Researchers have shown a cow's immune response to clinical and subclinical mastitis can cause production and circulation of substances that can impair her reproductive system.
For example, as part of the immune response, certain substances elevate natural prostaglandin levels circulating in the cow's body. Most producers understand higher prostaglandin levels inhibit establishment of a healthy corpus luteum and the support of pregnancy after breeding. Embryonic death can result.
Other hormones, such as luteinising hormone (LH), are critical to the successful progression of the reproductive cycle. A mastitis infection activates immune response and production of cortisol, a stress hormone. This lowers LH levels, compromising follicle development and ovulation also hurting breeding success.
Cows sick with clinical mastitis often have elevated body temperatures. Resulting heat stress slows development of oocytes, cells from which ova develop. This reduces fertilization rate and lowers the quality of resulting embryos. These changes hurt breeding success, too.
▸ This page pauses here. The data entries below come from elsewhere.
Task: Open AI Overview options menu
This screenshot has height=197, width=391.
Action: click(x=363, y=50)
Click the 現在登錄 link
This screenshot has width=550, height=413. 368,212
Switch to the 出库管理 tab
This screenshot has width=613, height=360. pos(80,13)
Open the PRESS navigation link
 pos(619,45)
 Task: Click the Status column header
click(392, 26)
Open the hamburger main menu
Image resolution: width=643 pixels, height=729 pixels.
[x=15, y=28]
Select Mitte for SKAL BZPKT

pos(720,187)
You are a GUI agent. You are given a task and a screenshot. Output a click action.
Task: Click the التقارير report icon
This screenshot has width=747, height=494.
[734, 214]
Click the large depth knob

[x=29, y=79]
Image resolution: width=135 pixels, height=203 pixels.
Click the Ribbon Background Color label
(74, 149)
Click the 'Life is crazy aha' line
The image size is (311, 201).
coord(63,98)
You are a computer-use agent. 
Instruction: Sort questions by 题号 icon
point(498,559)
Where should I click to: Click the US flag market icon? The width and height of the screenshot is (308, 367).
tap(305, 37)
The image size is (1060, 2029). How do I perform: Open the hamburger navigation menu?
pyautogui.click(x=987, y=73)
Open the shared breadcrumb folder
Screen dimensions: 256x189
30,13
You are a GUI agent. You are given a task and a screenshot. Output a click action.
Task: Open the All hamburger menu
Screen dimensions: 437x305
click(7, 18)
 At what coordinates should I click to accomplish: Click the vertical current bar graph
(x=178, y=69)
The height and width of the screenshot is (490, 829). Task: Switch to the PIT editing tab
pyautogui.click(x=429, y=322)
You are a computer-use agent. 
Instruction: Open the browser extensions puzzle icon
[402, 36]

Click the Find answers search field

Mastitis can cause fresh cows to go off feed, lose body condition and experience negative energy balance. Prolonged periods of negative energy balance delay resumption of ovarian cycling after calving, which also reduces the chances of successful breeding.
While initial studies of mastitis and reproduction found a more pronounced negative impact from gram negative infections, such as E. coli, further studies have found the type of bacteria causing mastitis matters less than was previously thought. However, more work is needed to assess the importance of the different bacterial causes.
Meanwhile, later research has also clearly shown a new case of subclinical mastitis can potentially be just as devastating to reproductive performance as one that results in a sick cow.
Regardless of infection type, you and your vet should assess mastitis for its role when trying to solve the riddle of your herd's poor reproductive performance. Assessing mastitis problems should be a major component of any reproductive performance investigation.
Few herds with a high mastitis incidence during the breeding period will improve reproductive performance without reducing the number of infections in early lactation. While high SCCs and mastitis treatments are costly enough, the additional impact on reproductive performance should motivate corrective action.
The importance of good udder health for good reproductive performance should not be underestimated, especially with the arrival of warm, humid weather. Typically it heralds more new mastitis cases among early-lactation cows than at other times of the year.
It would be prudent to look at the best ways to help your cows deal with the increased mastitis risk. Improvements to ventilation, maternity pen management and dry cow feeding can help mastitis while improving breeding success at the same time.
Regardless of infection type, assess mastitis for its role when trying to solve the riddle of your herd's poor reproductive performance.
This article appeared in the June 2010 issue of Milk Producer Magazine.